WORK TO BE COMPLETED
Please make an exact transcription of all the data that follows.

DATASET
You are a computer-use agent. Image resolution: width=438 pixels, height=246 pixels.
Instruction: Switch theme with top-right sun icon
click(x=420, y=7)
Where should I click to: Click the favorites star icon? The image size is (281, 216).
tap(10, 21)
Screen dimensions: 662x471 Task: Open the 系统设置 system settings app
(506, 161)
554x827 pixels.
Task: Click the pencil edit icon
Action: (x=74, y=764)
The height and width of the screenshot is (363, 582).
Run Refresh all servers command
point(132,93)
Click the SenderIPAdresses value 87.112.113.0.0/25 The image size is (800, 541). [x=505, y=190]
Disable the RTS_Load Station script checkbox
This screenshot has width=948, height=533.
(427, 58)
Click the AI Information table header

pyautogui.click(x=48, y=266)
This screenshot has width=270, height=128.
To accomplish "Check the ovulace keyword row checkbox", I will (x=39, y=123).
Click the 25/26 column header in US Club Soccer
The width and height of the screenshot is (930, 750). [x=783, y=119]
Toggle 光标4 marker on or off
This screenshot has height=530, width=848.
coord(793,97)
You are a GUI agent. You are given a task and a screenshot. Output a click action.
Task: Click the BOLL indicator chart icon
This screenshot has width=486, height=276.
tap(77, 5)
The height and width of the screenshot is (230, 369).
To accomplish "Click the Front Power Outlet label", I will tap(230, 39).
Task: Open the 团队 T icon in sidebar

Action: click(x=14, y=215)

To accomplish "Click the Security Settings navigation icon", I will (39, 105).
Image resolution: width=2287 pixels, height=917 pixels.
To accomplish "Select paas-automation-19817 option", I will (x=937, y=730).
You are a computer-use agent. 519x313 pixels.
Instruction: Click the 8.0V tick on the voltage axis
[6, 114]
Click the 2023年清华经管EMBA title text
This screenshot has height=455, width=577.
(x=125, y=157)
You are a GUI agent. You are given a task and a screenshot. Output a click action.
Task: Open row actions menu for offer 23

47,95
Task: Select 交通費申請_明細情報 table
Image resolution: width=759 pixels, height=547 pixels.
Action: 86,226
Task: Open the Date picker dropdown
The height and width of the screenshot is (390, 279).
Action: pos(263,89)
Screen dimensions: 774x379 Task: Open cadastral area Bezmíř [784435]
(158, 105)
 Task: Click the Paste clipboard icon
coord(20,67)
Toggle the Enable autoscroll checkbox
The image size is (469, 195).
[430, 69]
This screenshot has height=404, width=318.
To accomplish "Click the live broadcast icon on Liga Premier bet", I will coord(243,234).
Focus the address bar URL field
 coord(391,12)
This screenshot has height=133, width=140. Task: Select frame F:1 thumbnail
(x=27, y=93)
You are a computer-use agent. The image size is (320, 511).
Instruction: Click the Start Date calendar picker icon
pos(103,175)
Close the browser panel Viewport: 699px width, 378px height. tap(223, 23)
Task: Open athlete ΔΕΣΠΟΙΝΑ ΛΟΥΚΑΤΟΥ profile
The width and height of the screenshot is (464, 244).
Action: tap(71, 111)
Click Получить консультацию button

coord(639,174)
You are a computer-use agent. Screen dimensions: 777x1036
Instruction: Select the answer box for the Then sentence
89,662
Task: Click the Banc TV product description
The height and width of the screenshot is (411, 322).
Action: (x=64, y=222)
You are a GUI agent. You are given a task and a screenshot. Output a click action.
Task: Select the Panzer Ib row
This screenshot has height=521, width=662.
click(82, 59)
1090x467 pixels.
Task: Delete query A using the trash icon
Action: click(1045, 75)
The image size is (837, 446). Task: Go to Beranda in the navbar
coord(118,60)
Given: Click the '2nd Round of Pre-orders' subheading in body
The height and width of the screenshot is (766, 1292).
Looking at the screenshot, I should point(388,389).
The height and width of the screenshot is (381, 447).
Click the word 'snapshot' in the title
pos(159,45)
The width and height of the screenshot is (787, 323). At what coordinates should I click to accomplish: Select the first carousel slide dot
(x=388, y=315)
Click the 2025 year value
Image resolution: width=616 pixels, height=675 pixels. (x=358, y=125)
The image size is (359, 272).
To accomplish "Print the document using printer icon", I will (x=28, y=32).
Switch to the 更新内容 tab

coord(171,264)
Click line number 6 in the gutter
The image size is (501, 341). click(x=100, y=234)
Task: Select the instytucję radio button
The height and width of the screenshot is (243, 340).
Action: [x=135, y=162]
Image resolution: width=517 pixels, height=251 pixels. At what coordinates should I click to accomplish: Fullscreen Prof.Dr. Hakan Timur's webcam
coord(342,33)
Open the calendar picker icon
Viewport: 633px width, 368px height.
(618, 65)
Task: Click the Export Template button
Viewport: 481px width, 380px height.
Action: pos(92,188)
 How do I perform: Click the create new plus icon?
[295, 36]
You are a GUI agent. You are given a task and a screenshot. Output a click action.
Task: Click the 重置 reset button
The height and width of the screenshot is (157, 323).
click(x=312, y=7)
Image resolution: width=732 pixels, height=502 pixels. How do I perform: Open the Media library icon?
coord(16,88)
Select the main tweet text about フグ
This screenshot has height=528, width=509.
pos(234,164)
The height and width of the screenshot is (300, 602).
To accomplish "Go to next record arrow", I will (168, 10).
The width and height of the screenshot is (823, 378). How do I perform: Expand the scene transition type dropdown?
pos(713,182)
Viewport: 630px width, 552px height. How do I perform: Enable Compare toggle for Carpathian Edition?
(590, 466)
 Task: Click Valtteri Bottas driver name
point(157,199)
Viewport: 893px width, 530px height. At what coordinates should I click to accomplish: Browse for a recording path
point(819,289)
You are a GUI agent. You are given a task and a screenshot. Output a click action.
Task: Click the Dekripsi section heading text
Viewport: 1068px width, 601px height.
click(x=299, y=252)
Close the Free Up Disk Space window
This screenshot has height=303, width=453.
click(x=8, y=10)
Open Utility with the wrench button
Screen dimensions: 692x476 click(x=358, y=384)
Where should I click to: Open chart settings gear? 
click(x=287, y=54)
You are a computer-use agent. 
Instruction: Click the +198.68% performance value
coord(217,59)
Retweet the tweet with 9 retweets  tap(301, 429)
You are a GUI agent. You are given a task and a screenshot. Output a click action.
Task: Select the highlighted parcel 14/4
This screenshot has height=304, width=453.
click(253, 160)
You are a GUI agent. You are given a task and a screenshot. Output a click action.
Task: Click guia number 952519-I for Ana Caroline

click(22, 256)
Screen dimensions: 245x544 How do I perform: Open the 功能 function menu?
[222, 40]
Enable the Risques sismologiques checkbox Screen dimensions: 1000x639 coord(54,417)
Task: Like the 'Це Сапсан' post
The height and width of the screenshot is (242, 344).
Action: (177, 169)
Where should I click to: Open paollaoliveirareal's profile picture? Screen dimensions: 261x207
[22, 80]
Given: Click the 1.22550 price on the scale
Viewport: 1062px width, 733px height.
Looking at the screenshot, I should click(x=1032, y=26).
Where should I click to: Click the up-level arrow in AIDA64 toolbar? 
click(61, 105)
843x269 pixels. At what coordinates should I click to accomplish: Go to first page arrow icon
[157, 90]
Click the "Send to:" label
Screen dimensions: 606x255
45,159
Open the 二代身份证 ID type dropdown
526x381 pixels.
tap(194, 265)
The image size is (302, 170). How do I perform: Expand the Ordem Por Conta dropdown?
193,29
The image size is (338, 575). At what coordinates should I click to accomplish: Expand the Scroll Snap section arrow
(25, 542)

RESPONSE BELOW
You are a computer-use agent. Image resolution: width=438 pixels, height=246 pixels.
Instruction: Switch theme with top-right sun icon
click(x=420, y=7)
Where should I click to: Click the favorites star icon? The image size is (281, 216).
tap(10, 21)
Screen dimensions: 662x471 Task: Open the 系统设置 system settings app
(506, 161)
554x827 pixels.
Task: Click the pencil edit icon
Action: (x=74, y=764)
The height and width of the screenshot is (363, 582).
Run Refresh all servers command
point(132,93)
Click the SenderIPAdresses value 87.112.113.0.0/25 The image size is (800, 541). [x=505, y=190]
Disable the RTS_Load Station script checkbox
This screenshot has width=948, height=533.
(427, 58)
Click the AI Information table header

pyautogui.click(x=48, y=266)
This screenshot has width=270, height=128.
To accomplish "Check the ovulace keyword row checkbox", I will (x=39, y=123).
Click the 25/26 column header in US Club Soccer
The width and height of the screenshot is (930, 750). [x=783, y=119]
Toggle 光标4 marker on or off
This screenshot has height=530, width=848.
coord(793,97)
You are a GUI agent. You are given a task and a screenshot. Output a click action.
Task: Click the BOLL indicator chart icon
This screenshot has width=486, height=276.
tap(77, 5)
The height and width of the screenshot is (230, 369).
To accomplish "Click the Front Power Outlet label", I will tap(230, 39).
Task: Open the 团队 T icon in sidebar

Action: click(x=14, y=215)

To accomplish "Click the Security Settings navigation icon", I will (39, 105).
Image resolution: width=2287 pixels, height=917 pixels.
To accomplish "Select paas-automation-19817 option", I will (x=937, y=730).
You are a computer-use agent. 519x313 pixels.
Instruction: Click the 8.0V tick on the voltage axis
[6, 114]
Click the 2023年清华经管EMBA title text
This screenshot has height=455, width=577.
(x=125, y=157)
You are a GUI agent. You are given a task and a screenshot. Output a click action.
Task: Open row actions menu for offer 23

47,95
Task: Select 交通費申請_明細情報 table
Image resolution: width=759 pixels, height=547 pixels.
Action: 86,226
Task: Open the Date picker dropdown
The height and width of the screenshot is (390, 279).
Action: pos(263,89)
Screen dimensions: 774x379 Task: Open cadastral area Bezmíř [784435]
(158, 105)
 Task: Click the Paste clipboard icon
coord(20,67)
Toggle the Enable autoscroll checkbox
The image size is (469, 195).
[430, 69]
This screenshot has height=404, width=318.
To accomplish "Click the live broadcast icon on Liga Premier bet", I will coord(243,234).
Focus the address bar URL field
 coord(391,12)
This screenshot has height=133, width=140. Task: Select frame F:1 thumbnail
(x=27, y=93)
You are a computer-use agent. The image size is (320, 511).
Instruction: Click the Start Date calendar picker icon
pos(103,175)
Close the browser panel Viewport: 699px width, 378px height. tap(223, 23)
Task: Open athlete ΔΕΣΠΟΙΝΑ ΛΟΥΚΑΤΟΥ profile
The width and height of the screenshot is (464, 244).
Action: tap(71, 111)
Click Получить консультацию button

coord(639,174)
You are a computer-use agent. Screen dimensions: 777x1036
Instruction: Select the answer box for the Then sentence
89,662
Task: Click the Banc TV product description
The height and width of the screenshot is (411, 322).
Action: (x=64, y=222)
You are a GUI agent. You are given a task and a screenshot. Output a click action.
Task: Select the Panzer Ib row
This screenshot has height=521, width=662.
click(82, 59)
1090x467 pixels.
Task: Delete query A using the trash icon
Action: click(1045, 75)
The image size is (837, 446). Task: Go to Beranda in the navbar
coord(118,60)
Given: Click the '2nd Round of Pre-orders' subheading in body
The height and width of the screenshot is (766, 1292).
Looking at the screenshot, I should point(388,389).
The height and width of the screenshot is (381, 447).
Click the word 'snapshot' in the title
pos(159,45)
The width and height of the screenshot is (787, 323). At what coordinates should I click to accomplish: Select the first carousel slide dot
(x=388, y=315)
Click the 2025 year value
Image resolution: width=616 pixels, height=675 pixels. (x=358, y=125)
The image size is (359, 272).
To accomplish "Print the document using printer icon", I will (x=28, y=32).
Switch to the 更新内容 tab

coord(171,264)
Click line number 6 in the gutter
The image size is (501, 341). click(x=100, y=234)
Task: Select the instytucję radio button
The height and width of the screenshot is (243, 340).
Action: [x=135, y=162]
Image resolution: width=517 pixels, height=251 pixels. At what coordinates should I click to accomplish: Fullscreen Prof.Dr. Hakan Timur's webcam
coord(342,33)
Open the calendar picker icon
Viewport: 633px width, 368px height.
(618, 65)
Task: Click the Export Template button
Viewport: 481px width, 380px height.
Action: pos(92,188)
 How do I perform: Click the create new plus icon?
[295, 36]
You are a GUI agent. You are given a task and a screenshot. Output a click action.
Task: Click the 重置 reset button
The height and width of the screenshot is (157, 323).
click(x=312, y=7)
Image resolution: width=732 pixels, height=502 pixels. How do I perform: Open the Media library icon?
coord(16,88)
Select the main tweet text about フグ
This screenshot has height=528, width=509.
pos(234,164)
The height and width of the screenshot is (300, 602).
To accomplish "Go to next record arrow", I will (168, 10).
The width and height of the screenshot is (823, 378). How do I perform: Expand the scene transition type dropdown?
pos(713,182)
Viewport: 630px width, 552px height. How do I perform: Enable Compare toggle for Carpathian Edition?
(590, 466)
 Task: Click Valtteri Bottas driver name
point(157,199)
Viewport: 893px width, 530px height. At what coordinates should I click to accomplish: Browse for a recording path
point(819,289)
You are a GUI agent. You are given a task and a screenshot. Output a click action.
Task: Click the Dekripsi section heading text
Viewport: 1068px width, 601px height.
click(x=299, y=252)
Close the Free Up Disk Space window
This screenshot has height=303, width=453.
click(x=8, y=10)
Open Utility with the wrench button
Screen dimensions: 692x476 click(x=358, y=384)
Where should I click to: Open chart settings gear? 
click(x=287, y=54)
You are a computer-use agent. 
Instruction: Click the +198.68% performance value
coord(217,59)
Retweet the tweet with 9 retweets  tap(301, 429)
You are a GUI agent. You are given a task and a screenshot. Output a click action.
Task: Select the highlighted parcel 14/4
This screenshot has height=304, width=453.
click(253, 160)
You are a GUI agent. You are given a task and a screenshot. Output a click action.
Task: Click guia number 952519-I for Ana Caroline

click(22, 256)
Screen dimensions: 245x544 How do I perform: Open the 功能 function menu?
[222, 40]
Enable the Risques sismologiques checkbox Screen dimensions: 1000x639 coord(54,417)
Task: Like the 'Це Сапсан' post
The height and width of the screenshot is (242, 344).
Action: (177, 169)
Where should I click to: Open paollaoliveirareal's profile picture? Screen dimensions: 261x207
[22, 80]
Given: Click the 1.22550 price on the scale
Viewport: 1062px width, 733px height.
Looking at the screenshot, I should click(x=1032, y=26).
Where should I click to: Click the up-level arrow in AIDA64 toolbar? 
click(61, 105)
843x269 pixels. At what coordinates should I click to accomplish: Go to first page arrow icon
[157, 90]
Click the "Send to:" label
Screen dimensions: 606x255
45,159
Open the 二代身份证 ID type dropdown
526x381 pixels.
tap(194, 265)
The image size is (302, 170). How do I perform: Expand the Ordem Por Conta dropdown?
193,29
The image size is (338, 575). At what coordinates should I click to accomplish: Expand the Scroll Snap section arrow
(25, 542)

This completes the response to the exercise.